Lemony petals kissed with sweet pink edges caught the eye of Meilland as he scanned the bed of seedlings he was watching.  There, that one, that’s the rose I want to cultivate.  There’s my Madame Antione Meilland.  The year was 1939 and WWII was on the brink of escalation.  After Hitler’s invasion of Poland, it became very apparent that France was soon to follow.  Francis was close to launching this precious rose as Madame Antione Meilland, but he became concerned about the future of his rose nursery after the invasion of France and began to make plans to smuggle out his precious Madame.  He was able to smuggle three pieces of budwood out to three different cultivators in Germany, Italy, and finally Robert Pyle in the U.S.  As WWII tore through Europe and left communication lines severed, Meilland was unaware of how the smuggled roses were doing in their new environments.  These rose refugees were not only surviving, they were flourishing!  It was eventually launched in all four countries under different names.  In France Meilland launched the rose under the original name, Germany called it Gloria Dei (Latin for ‘Glory of God’), in Italy it was named Giola meaning joy, and in the U.S it was called Peace.  After the liberation of France, Meilland wrote to Field Marshal Alan Brooke, who was integral in the strategy behind liberating France, and asked if he would give his name to the rose.  Brooke declined since he felt that the more fitting name for the rose was Peace.  Peace was announced as the official name on April 29th, 1945, the day Berlin fell.  In the midst of war and destruction, Peace started as a seedling and grew in strength and beauty until it could no longer be hidden from the world.

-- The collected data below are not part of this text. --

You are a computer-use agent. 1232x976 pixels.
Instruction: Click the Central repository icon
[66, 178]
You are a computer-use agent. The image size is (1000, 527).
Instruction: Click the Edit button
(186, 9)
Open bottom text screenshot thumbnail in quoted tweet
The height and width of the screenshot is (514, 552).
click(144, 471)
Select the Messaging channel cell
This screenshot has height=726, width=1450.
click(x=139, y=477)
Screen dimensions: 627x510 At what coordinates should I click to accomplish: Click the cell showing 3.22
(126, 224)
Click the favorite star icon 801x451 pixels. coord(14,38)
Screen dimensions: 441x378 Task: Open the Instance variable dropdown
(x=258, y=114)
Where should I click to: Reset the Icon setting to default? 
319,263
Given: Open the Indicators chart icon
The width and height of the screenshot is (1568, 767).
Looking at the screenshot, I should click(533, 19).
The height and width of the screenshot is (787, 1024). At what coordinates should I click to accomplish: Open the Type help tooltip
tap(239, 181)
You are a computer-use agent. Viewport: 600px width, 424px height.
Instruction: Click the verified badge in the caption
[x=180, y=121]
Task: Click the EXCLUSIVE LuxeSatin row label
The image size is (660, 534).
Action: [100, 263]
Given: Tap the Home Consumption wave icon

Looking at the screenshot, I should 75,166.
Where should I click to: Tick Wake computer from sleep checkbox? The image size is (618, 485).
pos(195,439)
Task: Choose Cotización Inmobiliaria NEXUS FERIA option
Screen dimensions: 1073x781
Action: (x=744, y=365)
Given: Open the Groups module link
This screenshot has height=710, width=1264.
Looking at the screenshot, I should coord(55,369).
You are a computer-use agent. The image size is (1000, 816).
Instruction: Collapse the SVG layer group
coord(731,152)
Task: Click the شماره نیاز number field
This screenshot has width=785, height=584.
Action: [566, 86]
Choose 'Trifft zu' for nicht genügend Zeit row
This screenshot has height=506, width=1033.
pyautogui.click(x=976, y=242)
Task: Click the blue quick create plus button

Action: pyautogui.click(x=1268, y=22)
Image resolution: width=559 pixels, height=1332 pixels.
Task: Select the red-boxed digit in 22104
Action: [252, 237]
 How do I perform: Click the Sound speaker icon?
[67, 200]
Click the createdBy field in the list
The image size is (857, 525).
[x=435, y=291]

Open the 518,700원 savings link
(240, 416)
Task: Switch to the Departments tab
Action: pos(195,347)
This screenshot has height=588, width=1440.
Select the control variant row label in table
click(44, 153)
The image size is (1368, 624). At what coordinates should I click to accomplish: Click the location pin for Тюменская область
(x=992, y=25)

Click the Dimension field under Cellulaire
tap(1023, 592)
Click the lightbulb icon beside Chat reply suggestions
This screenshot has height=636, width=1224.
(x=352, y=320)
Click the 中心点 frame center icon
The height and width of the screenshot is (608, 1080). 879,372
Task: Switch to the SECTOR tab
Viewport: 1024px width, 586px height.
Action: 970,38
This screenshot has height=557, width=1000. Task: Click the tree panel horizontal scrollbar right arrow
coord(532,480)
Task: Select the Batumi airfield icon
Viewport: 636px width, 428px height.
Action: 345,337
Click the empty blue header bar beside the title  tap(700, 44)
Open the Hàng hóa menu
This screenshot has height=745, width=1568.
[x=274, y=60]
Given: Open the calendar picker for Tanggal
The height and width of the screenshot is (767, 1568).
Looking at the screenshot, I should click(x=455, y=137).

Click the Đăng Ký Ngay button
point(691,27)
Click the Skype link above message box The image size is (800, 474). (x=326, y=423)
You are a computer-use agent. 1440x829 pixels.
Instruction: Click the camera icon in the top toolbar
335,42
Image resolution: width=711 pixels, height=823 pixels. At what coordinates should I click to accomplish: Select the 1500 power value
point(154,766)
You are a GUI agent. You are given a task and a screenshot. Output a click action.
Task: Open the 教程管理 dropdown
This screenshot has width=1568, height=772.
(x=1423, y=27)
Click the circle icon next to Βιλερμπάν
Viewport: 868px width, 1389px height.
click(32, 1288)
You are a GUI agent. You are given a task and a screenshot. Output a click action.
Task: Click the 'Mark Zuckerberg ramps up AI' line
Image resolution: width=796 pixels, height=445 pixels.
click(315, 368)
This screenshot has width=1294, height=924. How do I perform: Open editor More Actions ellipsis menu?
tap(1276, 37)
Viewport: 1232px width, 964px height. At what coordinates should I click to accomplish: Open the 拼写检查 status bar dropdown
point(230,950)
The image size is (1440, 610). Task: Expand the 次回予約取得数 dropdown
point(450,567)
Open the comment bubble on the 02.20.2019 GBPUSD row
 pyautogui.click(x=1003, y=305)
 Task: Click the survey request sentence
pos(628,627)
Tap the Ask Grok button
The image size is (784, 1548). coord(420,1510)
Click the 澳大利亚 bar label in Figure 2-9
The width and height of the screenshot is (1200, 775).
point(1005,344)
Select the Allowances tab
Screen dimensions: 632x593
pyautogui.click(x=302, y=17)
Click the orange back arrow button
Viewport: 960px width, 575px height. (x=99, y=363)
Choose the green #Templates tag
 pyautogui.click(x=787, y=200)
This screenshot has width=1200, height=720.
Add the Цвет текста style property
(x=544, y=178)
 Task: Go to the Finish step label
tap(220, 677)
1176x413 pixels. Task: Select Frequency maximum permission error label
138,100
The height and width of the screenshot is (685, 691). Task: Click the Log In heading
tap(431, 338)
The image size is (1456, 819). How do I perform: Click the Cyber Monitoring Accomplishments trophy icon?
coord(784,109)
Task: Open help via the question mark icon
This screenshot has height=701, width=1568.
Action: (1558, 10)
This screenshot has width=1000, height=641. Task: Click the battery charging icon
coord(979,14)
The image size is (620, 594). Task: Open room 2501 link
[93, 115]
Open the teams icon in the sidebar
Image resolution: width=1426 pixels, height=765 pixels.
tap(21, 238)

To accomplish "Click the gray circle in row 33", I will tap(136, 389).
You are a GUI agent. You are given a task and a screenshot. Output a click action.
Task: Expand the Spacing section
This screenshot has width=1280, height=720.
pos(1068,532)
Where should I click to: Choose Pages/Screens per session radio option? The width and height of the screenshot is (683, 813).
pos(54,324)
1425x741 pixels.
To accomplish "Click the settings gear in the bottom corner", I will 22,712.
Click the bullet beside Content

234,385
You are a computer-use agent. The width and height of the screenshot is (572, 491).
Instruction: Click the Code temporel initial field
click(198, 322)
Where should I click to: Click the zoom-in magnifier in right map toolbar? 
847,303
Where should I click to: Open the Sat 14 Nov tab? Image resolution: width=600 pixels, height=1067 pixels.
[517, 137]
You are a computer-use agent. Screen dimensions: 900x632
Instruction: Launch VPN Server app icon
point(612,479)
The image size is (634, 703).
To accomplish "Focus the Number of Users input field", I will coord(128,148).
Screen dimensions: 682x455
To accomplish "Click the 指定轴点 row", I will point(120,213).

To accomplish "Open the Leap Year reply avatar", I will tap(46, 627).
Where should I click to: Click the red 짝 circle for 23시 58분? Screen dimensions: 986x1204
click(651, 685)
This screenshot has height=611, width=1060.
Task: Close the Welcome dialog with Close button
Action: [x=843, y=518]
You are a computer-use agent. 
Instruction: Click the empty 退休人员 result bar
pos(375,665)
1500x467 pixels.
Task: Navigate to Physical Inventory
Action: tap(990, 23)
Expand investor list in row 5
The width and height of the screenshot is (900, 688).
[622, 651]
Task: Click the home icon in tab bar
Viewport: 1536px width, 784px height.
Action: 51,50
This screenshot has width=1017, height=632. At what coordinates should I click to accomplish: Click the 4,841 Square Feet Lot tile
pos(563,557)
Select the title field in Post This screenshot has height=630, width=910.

In 1945, at the inaugural meeting of the United Nations, the Peace rose was given to each of the delegations.  Attached was a note that read, “We hope the ‘peace’ rose will influence men’s thoughts for everlasting world peace.”  Across the decades this rose has remained a symbol of hope and peace in a world that is often in a state of disarray.  How was Francis to know that this seedling, a tiny sprig of life, would inspire such grand emotions?  He even wrote in his diary, “How strange to think that all these millions of rose bushes sprang from one tiny seed no bigger that the head of a pin, a seed which we might so easily have overlooked or neglected in a moment of inattention.”
With a story so rich in history and emotion, it is no wonder that Peace will always have a place in rose gardens across the world.  Standing out above the thorns, the yellow and pink bloom inspires peace and serenity.